### Texte source
======

Avec cette quatrième aventure (publication en juillet 1980), la série Jeremiah arrive à maturité. Hermann est franchement à l’aise avec ses personnages, son dessin s’est encore affirmé, son goût pour les couleurs flamboyantes éclate par planches entières (notamment les 5-10-11-15-21-35-39-41 puis la somptueuse 44) et il a élaboré un scénario complexe qui incite le lecteur à reprendre certains passages sans que cela soit une contrainte. Enfin, une touche de fantastique apporte une nouvelle dimension à la série.

On apprend que la grande catastrophe date de deux générations et que l’antagonisme entre blancs et noirs a également agité les indiens. Ceux-ci vivent dans un territoire historique totalement interdit d’accès. On ne sait pas trop comment cela se passe là-bas, mais on constate que certains cherchent à s’en évader, malgré une surveillance sous forme de patrouilles extrêmement vigilantes et bien armées.

Jeremiah et Kurdy voyagent dans un paysage désertique indescriptible où ils observent, au loin sur une crête, un étrange animal qui se déplace trop rapidement pour être identifiable. Ils ont entendu parler d’un évadé de « chez les rouges » mais aussi d’un autre qui aurait été exécuté à Lerbin’s Gate où ils se rendent.

Dans la nuit, un nommé Pinkas qui se dit magicien aide un couple au chariot accidenté. Mais Pinkas disparaît en laissant un cruel souvenir de son passage. A Lerbin’s Gate, ce Pinkas exhibe Idiamh,un singe particulièrement agile dont il fait ce qu’il veut.

La suite va entraîner une confrontation entre Jeremiah et Kurdy d’une part et une patrouille de « rouges » d’autre part. Ceux-ci guettent un groupe d’évadés parmi lesquels Jeremiah pourrait retrouver une vieille connaissance.

======

### Données disponibles

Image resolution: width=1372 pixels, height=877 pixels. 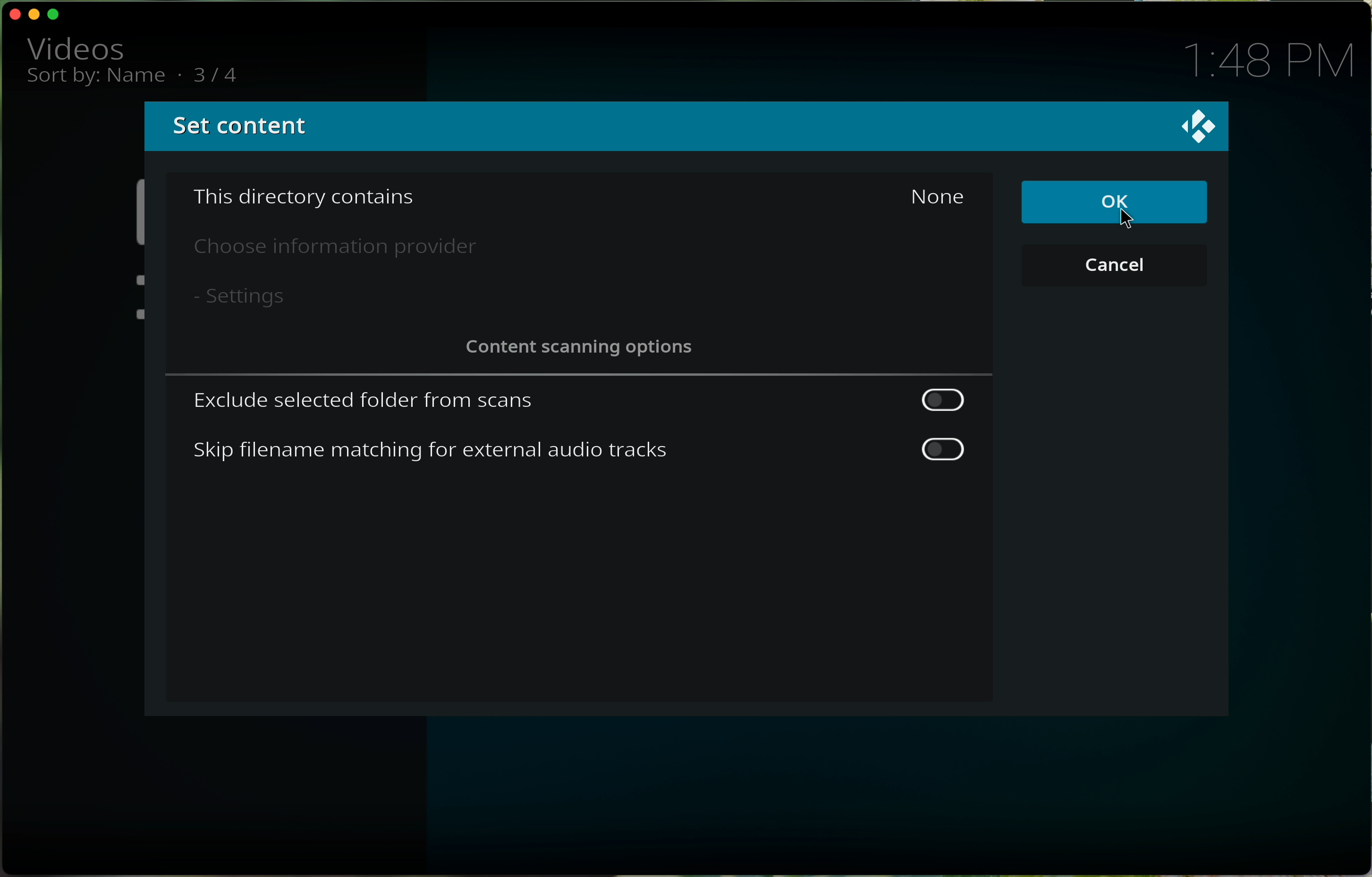 I want to click on 1:48 PM, so click(x=1277, y=59).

======

### Travail demandé
A - Recopiez mot pour mot tout le passage du texte sur Jeremiah, depuis « Jeremiah et Kurdy voyagent » jusqu'à « ce qu’il veut. ».
B - Prolongez le texte sur Jeremiah en partant de sa dernière phrase.
Les données forment un matériau distinct du texte sur Jeremiah.

### Réponses
A -
Jeremiah et Kurdy voyagent dans un paysage désertique indescriptible où ils observent, au loin sur une crête, un étrange animal qui se déplace trop rapidement pour être identifiable. Ils ont entendu parler d’un évadé de « chez les rouges » mais aussi d’un autre qui aurait été exécuté à Lerbin’s Gate où ils se rendent.

Dans la nuit, un nommé Pinkas qui se dit magicien aide un couple au chariot accidenté. Mais Pinkas disparaît en laissant un cruel souvenir de son passage. A Lerbin’s Gate, ce Pinkas exhibe Idiamh,un singe particulièrement agile dont il fait ce qu’il veut.

B -
Hermann ne se contente pas de raconter une histoire au scénario bien ficelé. Il pimente tout cela de décors improbables, son paysage lunaire à lui, agrémenté de légers panaches de fumée aux traits caractéristiques. Il y a beaucoup d’action et des rebondissements. Le final est à couper le souffle. Hermann a le sens du mouvement et du spectacle. Il dessine ses planches comme s’il réalisait un film, de nombreux détails enrichissent aussi bien la psychologie des personnages que le monde post-apocalyptique qu’il a imaginé. Et il se montre aussi à l’aise dans les ambiances sombres que lumineuses. Le découpage des planches est un beau travail qui laisse libre cours à son inspiration. Je remarque juste qu’il a utilisé différentes couleurs pour le fond de ses bulles. Au début on a l’impression que c’est un moyen de signifier quelque chose de remarquable, alors qu’il s’agit plutôt d’une fantaisie. Quant aux dialogues, souvent percutants, ils servent à distiller les informations nécessaires à la bonne compréhension de l’album.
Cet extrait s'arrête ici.